Extracted entries START

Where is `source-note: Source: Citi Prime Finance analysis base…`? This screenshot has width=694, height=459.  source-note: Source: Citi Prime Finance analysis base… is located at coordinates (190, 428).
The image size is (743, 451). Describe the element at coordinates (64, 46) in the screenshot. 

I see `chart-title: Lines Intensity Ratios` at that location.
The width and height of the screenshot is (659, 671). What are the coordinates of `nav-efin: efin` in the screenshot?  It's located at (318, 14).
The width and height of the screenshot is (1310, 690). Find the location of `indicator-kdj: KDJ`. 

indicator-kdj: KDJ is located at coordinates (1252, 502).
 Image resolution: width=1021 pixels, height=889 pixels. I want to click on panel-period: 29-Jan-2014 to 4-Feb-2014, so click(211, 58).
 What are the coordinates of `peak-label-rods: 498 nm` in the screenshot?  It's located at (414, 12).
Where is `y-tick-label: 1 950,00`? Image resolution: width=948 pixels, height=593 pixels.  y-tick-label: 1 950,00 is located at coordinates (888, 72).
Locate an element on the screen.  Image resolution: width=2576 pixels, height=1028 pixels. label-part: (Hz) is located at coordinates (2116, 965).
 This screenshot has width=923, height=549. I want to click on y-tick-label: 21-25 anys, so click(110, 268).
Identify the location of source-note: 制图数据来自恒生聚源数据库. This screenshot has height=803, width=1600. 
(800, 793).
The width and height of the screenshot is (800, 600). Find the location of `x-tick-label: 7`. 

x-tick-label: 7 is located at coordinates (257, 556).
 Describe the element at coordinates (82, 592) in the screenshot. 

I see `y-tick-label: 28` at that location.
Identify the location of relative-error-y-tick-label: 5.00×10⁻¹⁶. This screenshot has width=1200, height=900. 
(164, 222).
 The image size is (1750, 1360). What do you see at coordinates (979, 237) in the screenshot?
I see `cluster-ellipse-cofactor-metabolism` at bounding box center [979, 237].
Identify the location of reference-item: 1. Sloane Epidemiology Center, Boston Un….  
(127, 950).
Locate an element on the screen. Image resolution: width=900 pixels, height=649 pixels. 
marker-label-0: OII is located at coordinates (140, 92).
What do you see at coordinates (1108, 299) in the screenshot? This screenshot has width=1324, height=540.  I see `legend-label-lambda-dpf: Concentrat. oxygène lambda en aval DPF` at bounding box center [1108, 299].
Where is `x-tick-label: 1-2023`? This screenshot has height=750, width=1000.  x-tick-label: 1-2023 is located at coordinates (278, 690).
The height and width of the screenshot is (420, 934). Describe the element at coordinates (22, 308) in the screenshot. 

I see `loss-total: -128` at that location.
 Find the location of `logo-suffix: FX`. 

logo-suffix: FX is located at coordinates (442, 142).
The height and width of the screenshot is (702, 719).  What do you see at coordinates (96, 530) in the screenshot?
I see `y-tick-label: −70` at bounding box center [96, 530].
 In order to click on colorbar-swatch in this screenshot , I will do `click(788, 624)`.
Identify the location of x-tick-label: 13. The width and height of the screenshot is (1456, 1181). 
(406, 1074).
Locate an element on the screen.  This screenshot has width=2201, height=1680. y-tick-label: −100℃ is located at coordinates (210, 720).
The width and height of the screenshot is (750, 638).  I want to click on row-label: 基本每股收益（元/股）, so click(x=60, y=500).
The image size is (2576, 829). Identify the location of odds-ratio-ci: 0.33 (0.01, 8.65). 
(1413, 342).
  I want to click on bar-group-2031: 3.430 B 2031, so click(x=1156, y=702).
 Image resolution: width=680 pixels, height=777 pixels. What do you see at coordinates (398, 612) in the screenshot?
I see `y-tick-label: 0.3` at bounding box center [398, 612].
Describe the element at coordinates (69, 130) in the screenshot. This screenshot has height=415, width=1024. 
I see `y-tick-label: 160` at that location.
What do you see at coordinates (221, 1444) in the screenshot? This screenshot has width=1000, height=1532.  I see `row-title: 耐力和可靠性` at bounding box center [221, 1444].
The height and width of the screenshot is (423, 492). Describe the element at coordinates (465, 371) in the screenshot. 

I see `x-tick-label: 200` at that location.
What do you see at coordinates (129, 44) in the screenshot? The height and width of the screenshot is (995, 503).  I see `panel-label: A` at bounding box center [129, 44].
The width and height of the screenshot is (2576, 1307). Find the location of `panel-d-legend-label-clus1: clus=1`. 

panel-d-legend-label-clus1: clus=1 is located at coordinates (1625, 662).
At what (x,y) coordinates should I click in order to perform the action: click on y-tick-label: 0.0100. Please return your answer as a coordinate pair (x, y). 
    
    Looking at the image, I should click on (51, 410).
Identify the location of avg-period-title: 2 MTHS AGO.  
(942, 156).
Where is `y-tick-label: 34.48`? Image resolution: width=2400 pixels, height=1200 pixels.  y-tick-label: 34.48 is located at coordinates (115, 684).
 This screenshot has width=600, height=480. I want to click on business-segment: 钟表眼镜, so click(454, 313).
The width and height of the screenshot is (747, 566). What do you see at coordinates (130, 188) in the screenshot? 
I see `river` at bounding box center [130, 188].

Extracted entries END

Copy all of the records above, character for character, with nothing left out or changed.

Result of this task:
Where is `source-note: Source: Citi Prime Finance analysis base…`? This screenshot has width=694, height=459.  source-note: Source: Citi Prime Finance analysis base… is located at coordinates (190, 428).
The image size is (743, 451). Describe the element at coordinates (64, 46) in the screenshot. 

I see `chart-title: Lines Intensity Ratios` at that location.
The width and height of the screenshot is (659, 671). What are the coordinates of `nav-efin: efin` in the screenshot?  It's located at (318, 14).
The width and height of the screenshot is (1310, 690). Find the location of `indicator-kdj: KDJ`. 

indicator-kdj: KDJ is located at coordinates (1252, 502).
 Image resolution: width=1021 pixels, height=889 pixels. I want to click on panel-period: 29-Jan-2014 to 4-Feb-2014, so click(211, 58).
 What are the coordinates of `peak-label-rods: 498 nm` in the screenshot?  It's located at (414, 12).
Where is `y-tick-label: 1 950,00`? Image resolution: width=948 pixels, height=593 pixels.  y-tick-label: 1 950,00 is located at coordinates (888, 72).
Locate an element on the screen.  Image resolution: width=2576 pixels, height=1028 pixels. label-part: (Hz) is located at coordinates (2116, 965).
 This screenshot has width=923, height=549. I want to click on y-tick-label: 21-25 anys, so click(110, 268).
Identify the location of source-note: 制图数据来自恒生聚源数据库. This screenshot has height=803, width=1600. 
(800, 793).
The width and height of the screenshot is (800, 600). Find the location of `x-tick-label: 7`. 

x-tick-label: 7 is located at coordinates (257, 556).
 Describe the element at coordinates (82, 592) in the screenshot. 

I see `y-tick-label: 28` at that location.
Identify the location of relative-error-y-tick-label: 5.00×10⁻¹⁶. This screenshot has width=1200, height=900. 
(164, 222).
 The image size is (1750, 1360). What do you see at coordinates (979, 237) in the screenshot?
I see `cluster-ellipse-cofactor-metabolism` at bounding box center [979, 237].
Identify the location of reference-item: 1. Sloane Epidemiology Center, Boston Un….  
(127, 950).
Locate an element on the screen. Image resolution: width=900 pixels, height=649 pixels. 
marker-label-0: OII is located at coordinates (140, 92).
What do you see at coordinates (1108, 299) in the screenshot? This screenshot has width=1324, height=540.  I see `legend-label-lambda-dpf: Concentrat. oxygène lambda en aval DPF` at bounding box center [1108, 299].
Where is `x-tick-label: 1-2023`? This screenshot has height=750, width=1000.  x-tick-label: 1-2023 is located at coordinates (278, 690).
The height and width of the screenshot is (420, 934). Describe the element at coordinates (22, 308) in the screenshot. 

I see `loss-total: -128` at that location.
 Find the location of `logo-suffix: FX`. 

logo-suffix: FX is located at coordinates (442, 142).
The height and width of the screenshot is (702, 719).  What do you see at coordinates (96, 530) in the screenshot?
I see `y-tick-label: −70` at bounding box center [96, 530].
 In order to click on colorbar-swatch in this screenshot , I will do `click(788, 624)`.
Identify the location of x-tick-label: 13. The width and height of the screenshot is (1456, 1181). 
(406, 1074).
Locate an element on the screen.  This screenshot has width=2201, height=1680. y-tick-label: −100℃ is located at coordinates (210, 720).
The width and height of the screenshot is (750, 638).  I want to click on row-label: 基本每股收益（元/股）, so click(x=60, y=500).
The image size is (2576, 829). Identify the location of odds-ratio-ci: 0.33 (0.01, 8.65). 
(1413, 342).
  I want to click on bar-group-2031: 3.430 B 2031, so click(x=1156, y=702).
 Image resolution: width=680 pixels, height=777 pixels. What do you see at coordinates (398, 612) in the screenshot?
I see `y-tick-label: 0.3` at bounding box center [398, 612].
Describe the element at coordinates (69, 130) in the screenshot. This screenshot has height=415, width=1024. 
I see `y-tick-label: 160` at that location.
What do you see at coordinates (221, 1444) in the screenshot? This screenshot has width=1000, height=1532.  I see `row-title: 耐力和可靠性` at bounding box center [221, 1444].
The height and width of the screenshot is (423, 492). Describe the element at coordinates (465, 371) in the screenshot. 

I see `x-tick-label: 200` at that location.
What do you see at coordinates (129, 44) in the screenshot? The height and width of the screenshot is (995, 503).  I see `panel-label: A` at bounding box center [129, 44].
The width and height of the screenshot is (2576, 1307). Find the location of `panel-d-legend-label-clus1: clus=1`. 

panel-d-legend-label-clus1: clus=1 is located at coordinates (1625, 662).
At what (x,y) coordinates should I click in order to perform the action: click on y-tick-label: 0.0100. Please return your answer as a coordinate pair (x, y). 
    
    Looking at the image, I should click on (51, 410).
Identify the location of avg-period-title: 2 MTHS AGO.  
(942, 156).
Where is `y-tick-label: 34.48`? Image resolution: width=2400 pixels, height=1200 pixels.  y-tick-label: 34.48 is located at coordinates (115, 684).
 This screenshot has width=600, height=480. I want to click on business-segment: 钟表眼镜, so click(454, 313).
The width and height of the screenshot is (747, 566). What do you see at coordinates (130, 188) in the screenshot? 
I see `river` at bounding box center [130, 188].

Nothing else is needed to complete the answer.